Garden Never Yet Known

This evening, the world is spellbound by fog. I can’t see the field where rose-gold light often pools in the morning and the farmer’s cattle nose mounds of hay. No colors of twilight to gild the decaying trees. Earlier, the sky spun out fat, airy snowflakes, bits of cotton floating down to soften Earth’s surface. Must have been an hour that I rocked and rocked in the wicker chair and held your sister to my chest, her eyes blinking slowly at the falling sky, even as I felt you swimming in my womb. 

Those are the moments that remind me how beautiful is this gift called motherhood. You, embraced by me as much as Rosé was, with me as much as Rosé was, even though I can’t yet see you. I think unborn life this second time is even more surreal than the first. We know the joy Rosé has brought us—immense joy—and it’s difficult to fathom how another child will gift us with yet more joy, but in a different form. What will set you apart from your sister, and how will you mirror her? What beauty will you unfold in our life through your life?
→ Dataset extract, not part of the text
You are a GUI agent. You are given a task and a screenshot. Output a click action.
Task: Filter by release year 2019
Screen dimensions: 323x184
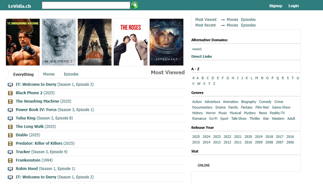pos(259,137)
Somehow, I will again fall in love in a moment and come to know the secret pathways of a garden never yet known by anyone but God, an unrepeatable soul. I am moved to stunned silence at the responsibility your existence—and Rosé’s existence—demands of your father and me. You wouldn’t be if we hadn’t aided the Creator in His craft. We’ve set you into eternal motion. You’ll never not be. You will know God and His love—greater than any pain—because you now are. 

In a sense, I feel as if I am Mary, carrying miraculous life in my womb. How can this be?

You exist, sweet nameless one, because even before I, your mother, existed, He was.